Enchiladas Suizas
This cheesy, creamy dish originated at a Sanborns cafe in Mexico City in 1950. Its name, "Swiss enchiladas," alludes to its copious use of dairy.
Ingredients
- 3 cups shredded chicken (like Costco Rotisserie)
- 2 lbs seedless tomatillos (green tomato)
- 2 serrano chiles seeded
- 2 poblano chiles peeled, seeded and toasted over heat
- 1 cup of Mexican crema or sour cream
- 1 cup shredded Oaxaca cheese (or mozzarella)
- 1 cup of boiling water
- 3 cloves of garlic chopped
- 8 tortillas
- Oil
- Chopped cilantro to taste
- Salt to taste
- Black pepper to taste
Instructions
- On a baking sheet, place the tomatoes and serrano peppers and bake for 10 minutes, until well charred on both sides (without overcooking).
- Let cool and peel to remove the skin.
- Blend the cream, garlic, cilantro, poblanos and boiling water, season with salt and pepper. Until it has the consistency it is like a puree and set aside.
- In a frying pan over medium-high heat, heat oil and fry the tortillas one by one. As they are ready, transfer them to a plate and fill each one with chicken.
- In a tray, place a little sauce on the bottom. Then on top of them, the enchiladas with the edges facing down (this way they don't open), in a row.
- Cover with the rest of the sauce and top with the cheese.
- Bake at 375°F for approximately 25 minutes or until the sauce begins to bubble and the cheese melts.
- Take the Sanborns-type Swiss enchiladas out of the oven and let them cool a little, serve with more sauce and a splash of cream.
Video
Notes
Expert Tips for Making Enchiladas: A Basic Guide:
With a variety of flavors and variations, mastering the art of making enchiladas can elevate your culinary skills to a masterpiece.
- Choose the right tortillas: Choose soft corn tortillas that can be rolled easily without breaking. Warm them slightly before assembling to improve their flexibility.
- Create a tasty filling: From traditional shredded chicken to seasoned beans, the options are endless. Experiment with different ingredients to create a flavor that suits your palate.

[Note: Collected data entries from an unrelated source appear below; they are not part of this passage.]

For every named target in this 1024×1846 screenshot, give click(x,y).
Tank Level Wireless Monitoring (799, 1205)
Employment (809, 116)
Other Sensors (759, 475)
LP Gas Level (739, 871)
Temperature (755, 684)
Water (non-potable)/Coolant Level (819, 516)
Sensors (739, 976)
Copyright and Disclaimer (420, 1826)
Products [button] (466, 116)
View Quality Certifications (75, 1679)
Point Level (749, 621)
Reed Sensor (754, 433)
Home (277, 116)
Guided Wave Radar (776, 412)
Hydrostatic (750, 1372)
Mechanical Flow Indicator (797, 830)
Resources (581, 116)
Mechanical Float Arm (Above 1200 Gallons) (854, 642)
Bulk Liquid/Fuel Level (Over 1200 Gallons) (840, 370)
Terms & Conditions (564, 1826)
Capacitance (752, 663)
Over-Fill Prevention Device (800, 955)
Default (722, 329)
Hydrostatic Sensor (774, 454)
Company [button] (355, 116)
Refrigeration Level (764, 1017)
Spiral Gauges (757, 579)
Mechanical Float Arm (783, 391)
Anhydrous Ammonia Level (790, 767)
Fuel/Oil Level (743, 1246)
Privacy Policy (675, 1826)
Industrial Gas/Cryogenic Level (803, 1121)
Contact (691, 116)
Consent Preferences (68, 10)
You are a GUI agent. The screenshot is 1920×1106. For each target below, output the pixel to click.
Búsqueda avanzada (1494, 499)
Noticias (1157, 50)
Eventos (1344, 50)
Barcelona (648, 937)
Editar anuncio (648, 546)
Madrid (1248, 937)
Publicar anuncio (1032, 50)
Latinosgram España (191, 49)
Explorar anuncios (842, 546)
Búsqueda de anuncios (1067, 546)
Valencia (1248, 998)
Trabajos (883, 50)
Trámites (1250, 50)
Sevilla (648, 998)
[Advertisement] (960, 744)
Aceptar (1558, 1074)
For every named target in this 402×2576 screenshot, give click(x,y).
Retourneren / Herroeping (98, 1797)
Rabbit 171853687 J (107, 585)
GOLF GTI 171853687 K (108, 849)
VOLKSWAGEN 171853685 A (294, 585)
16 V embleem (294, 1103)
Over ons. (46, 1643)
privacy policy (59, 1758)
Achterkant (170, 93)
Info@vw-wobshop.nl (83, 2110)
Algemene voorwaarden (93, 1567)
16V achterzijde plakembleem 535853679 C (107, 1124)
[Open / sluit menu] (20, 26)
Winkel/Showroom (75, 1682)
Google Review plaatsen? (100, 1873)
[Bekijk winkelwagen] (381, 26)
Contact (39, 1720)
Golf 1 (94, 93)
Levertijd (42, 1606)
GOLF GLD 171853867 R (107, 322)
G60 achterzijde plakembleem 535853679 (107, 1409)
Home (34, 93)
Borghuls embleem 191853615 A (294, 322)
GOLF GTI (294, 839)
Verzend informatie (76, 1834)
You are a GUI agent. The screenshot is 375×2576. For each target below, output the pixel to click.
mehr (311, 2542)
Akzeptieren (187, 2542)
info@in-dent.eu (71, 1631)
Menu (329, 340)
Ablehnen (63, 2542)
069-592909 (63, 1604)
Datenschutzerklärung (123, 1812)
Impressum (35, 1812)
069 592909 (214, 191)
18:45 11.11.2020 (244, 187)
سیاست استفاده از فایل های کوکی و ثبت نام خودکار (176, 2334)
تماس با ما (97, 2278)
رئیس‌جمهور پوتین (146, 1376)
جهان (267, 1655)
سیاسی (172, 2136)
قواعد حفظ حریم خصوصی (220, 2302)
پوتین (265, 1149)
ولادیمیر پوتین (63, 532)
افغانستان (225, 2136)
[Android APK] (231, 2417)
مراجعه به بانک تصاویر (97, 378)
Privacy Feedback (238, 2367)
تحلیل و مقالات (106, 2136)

- Master the sauce: The sauce you choose can make or break your enchiladas. Whether you prefer bright red sauces or spicy green ones, be sure to achieve a balanced flavor.
- Roll with precision: Enchiladas require skill, so place the filling on one end of the tortilla and then carefully fold it, ensuring a snug fit. Place the fold side down in the baking dish to prevent unrolling.
- Layer: Place a thin layer of sauce on the bottom of the baking dish before arranging the rolled enchiladas. Drizzle more sauce over the top to evenly distribute the flavor.
- Take advantage of the cheese: choose a cheese that enhances the flavor of the enchiladas, opt for varieties such as queso fresco, cotija or a melted cheese like Monterey Jack. Sprinkle it on top before baking for a rich, creamy finish.